• **What you have to do**: Look through the data for the string "height". Copy every line where it is found.

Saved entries
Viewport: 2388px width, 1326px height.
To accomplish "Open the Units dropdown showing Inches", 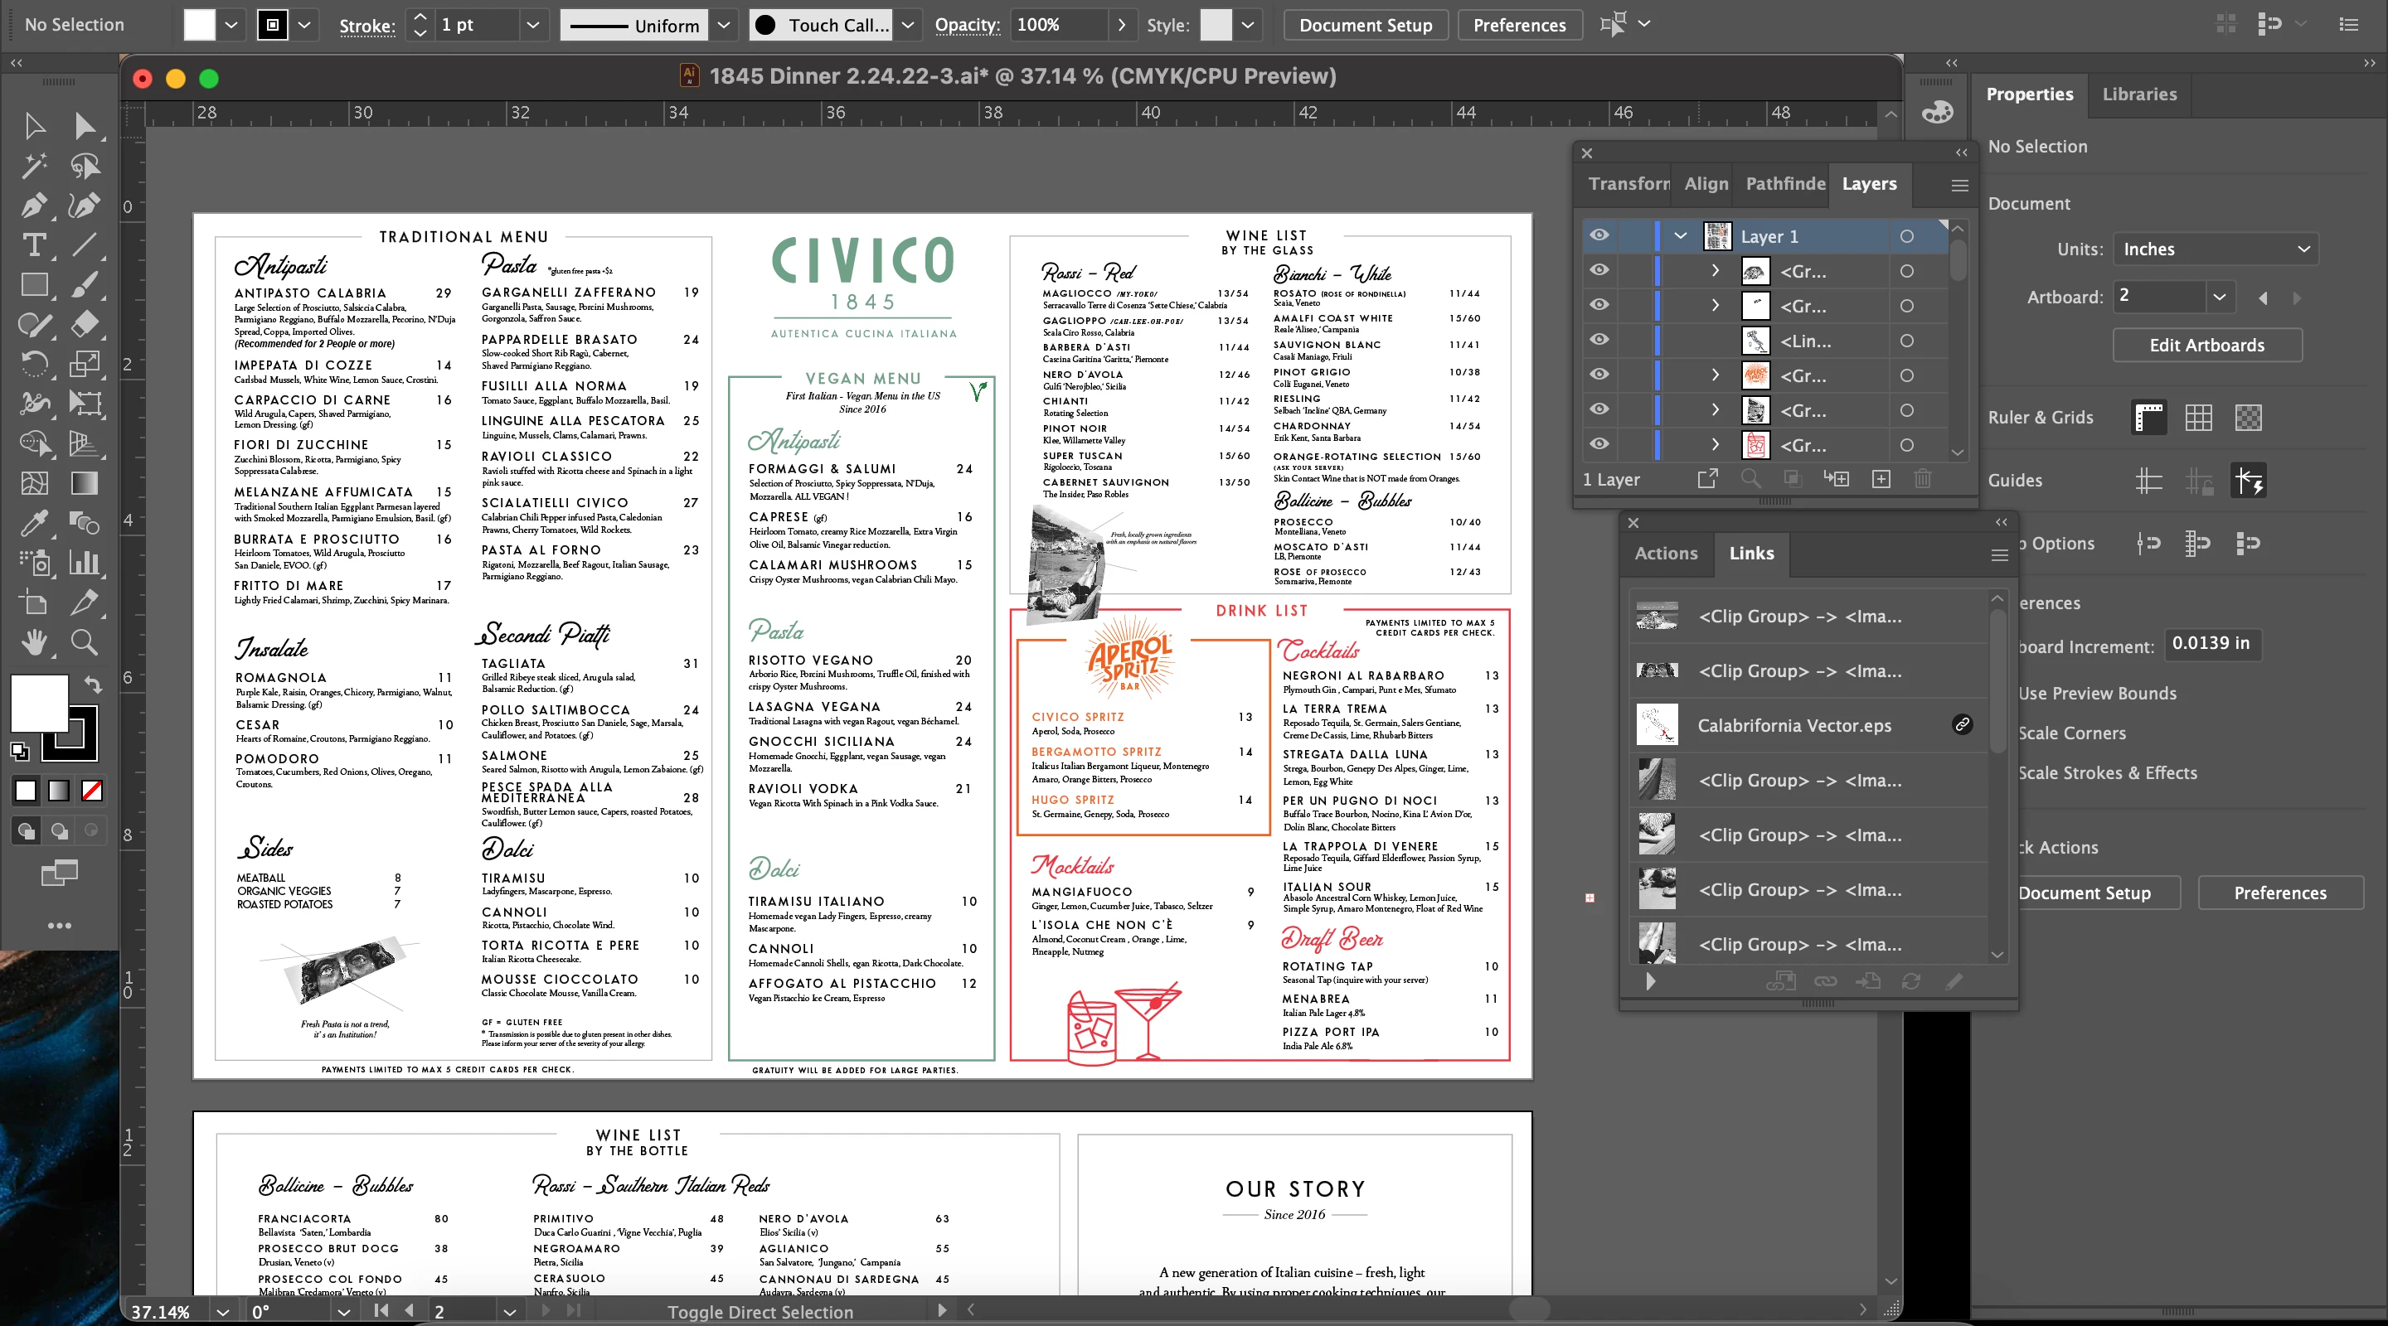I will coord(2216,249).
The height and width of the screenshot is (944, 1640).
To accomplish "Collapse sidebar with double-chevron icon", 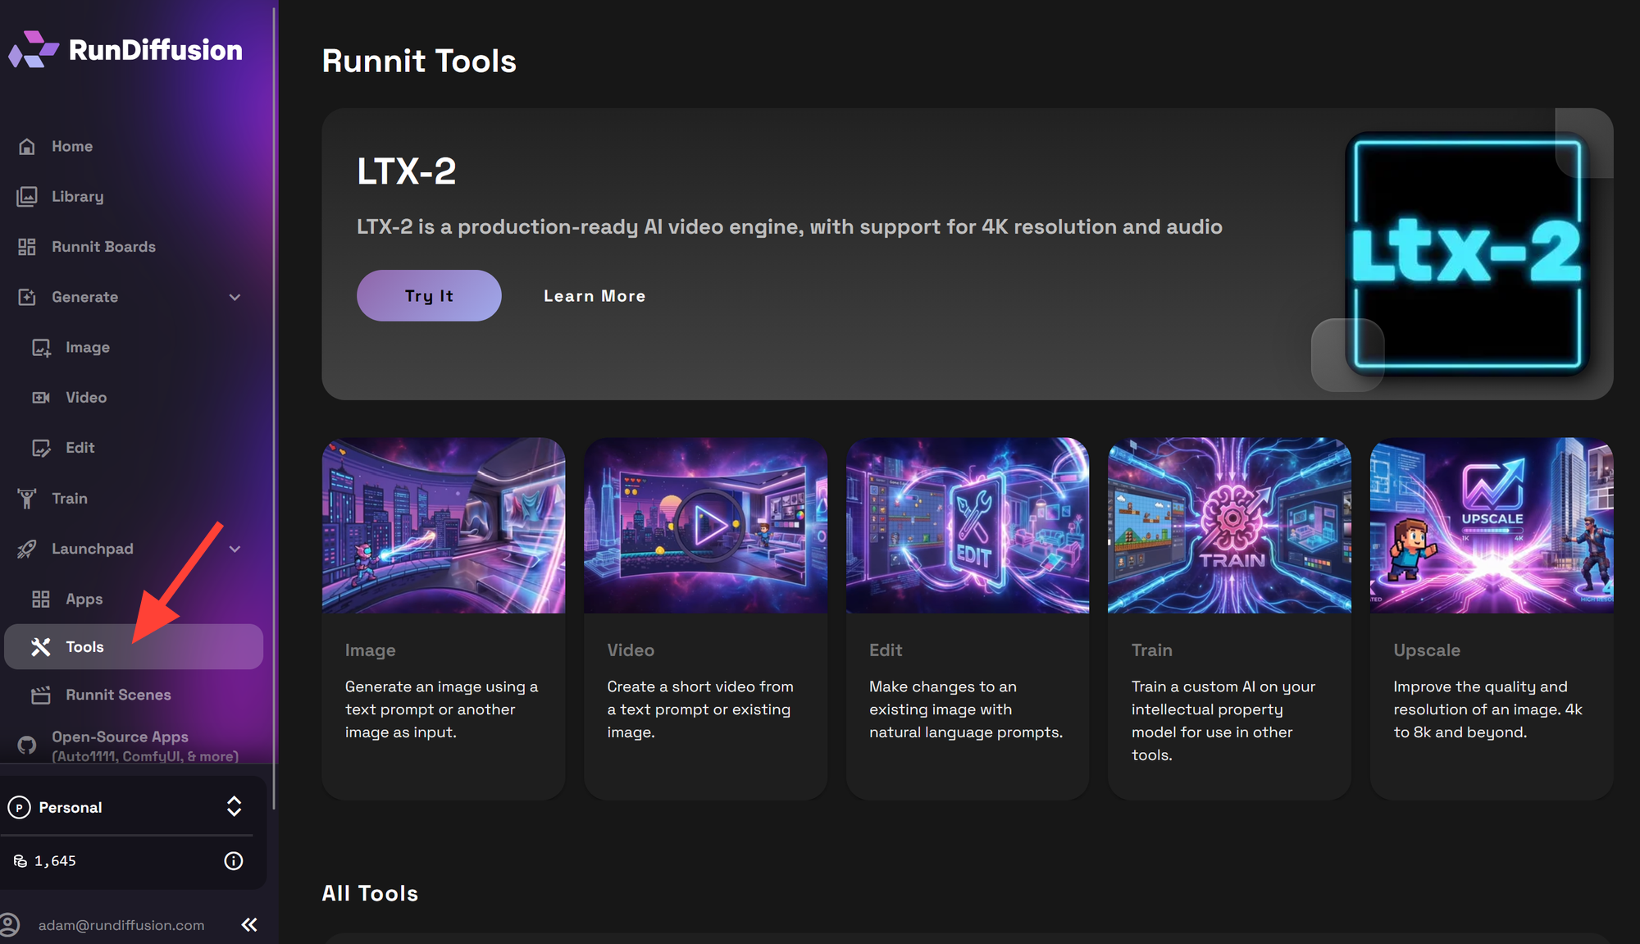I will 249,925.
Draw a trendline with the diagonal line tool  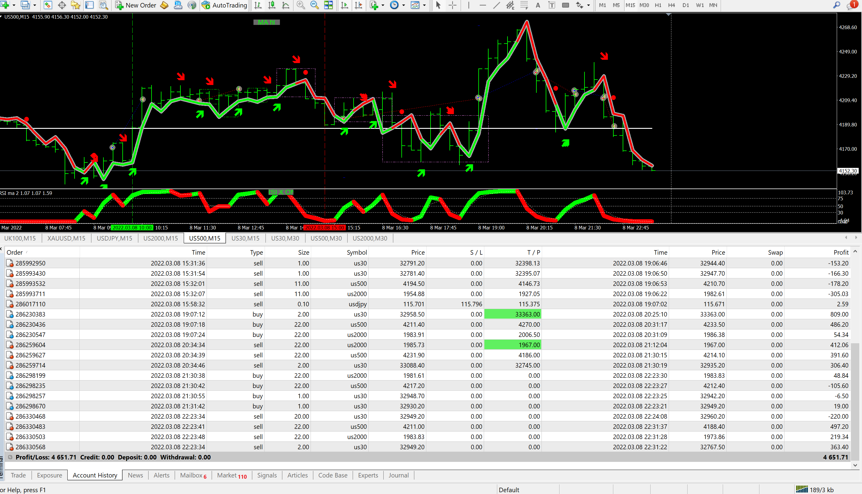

• **Expected output**:
Viewport: 2388px width, 1326px height.
The height and width of the screenshot is (944, 1640).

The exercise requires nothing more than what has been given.